Your community, your state and your country are under siege.

Elected officials from both

Continued from Page B1 parties know this. In May, Gov. Rick Scott declared the opioid epidemic a state of emergency. And we have done some good things — including providing naloxone, a drug that can save lives, to first responders.

Legislator­s have also toughened penalties on dealers — and rightfully so. The sleaze who peddle and profit from deadly drugs should be treated like the accessorie­s to addiction and murder they are.

But we have to do more than just rely on law enforcemen­t. Take it from the people who work there.

“It’s just such a big problem,” said Orange County sheriff ’s Capt. Carlos Espinosa, who works on the front lines. “It’s bigger than just us.”

He said his office has responded to overdoses with life-saving naloxone one day only to see them OD a few days later and die.

You can’t merely arrest your way out of that problem. More treatment options are needed. Orange County’s Heroin Task Force said as much last year. Yet much of the state’s efforts has been on arrests on the front end and lastditch efforts to save lives at the back end. We have to do more to treat the addiction and use in the middle.

Even if a user wants help, it’s sometimes hard to get.

“If they don’t have good insurance, they’re not getting help,” Espinosa said. “Where are we going to put these people?”

Law enforcemen­t in some cities has begun directing anyone who admits a problem to treatment. The problem here is that we don’t yet have enough resources.

I’ve come to realize some people will never consider any of this their problem. They view deaths as the result of weakness and personal irresponsi­bility and feel no obligation to help find or fund solutions.

Still, those people are already paying. We all are. For first-responders, incarcerat­ion, foster care and more.
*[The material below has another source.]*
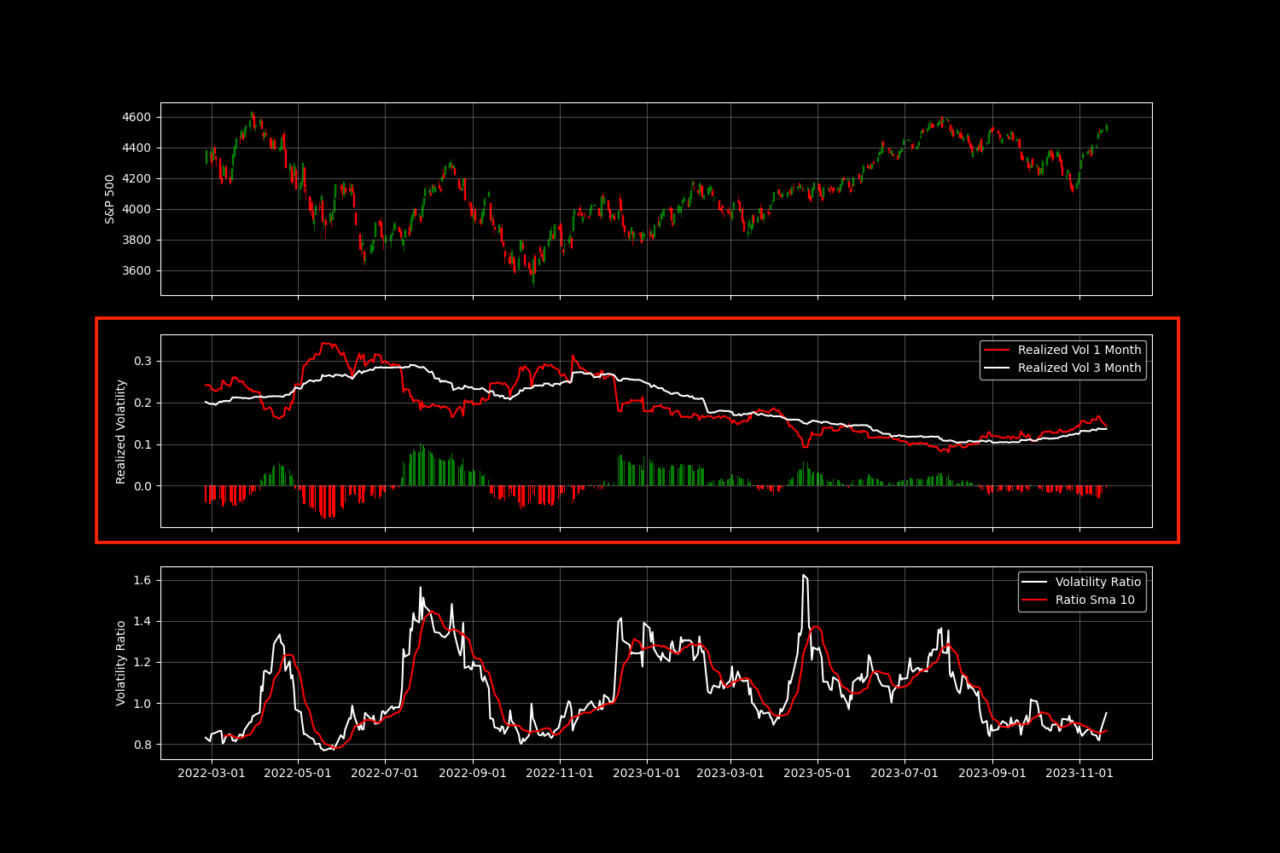Expand the bottom ratio panel legend
Image resolution: width=1280 pixels, height=853 pixels.
pos(1082,590)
To put the finances in perspectiv­e, Kassab cited a book by recently deceased New York Times columnist David Carr, a former addict himself, who noted that, once his state paid to get him clean, taxpayers were not only saved the expense of prison for him and foster care for his children, but that: “As a citizen with the wheels glued back on, I have probably kicked back more than $300,000 in federal and state taxes.”

All for spending a fraction of that on what Carr described as “a loser like me.”

Looking at it that way, this issue just becomes a matter of basic math. It’s cheaper to save lives … and to save other innocent children from the tragedy of losing their parents.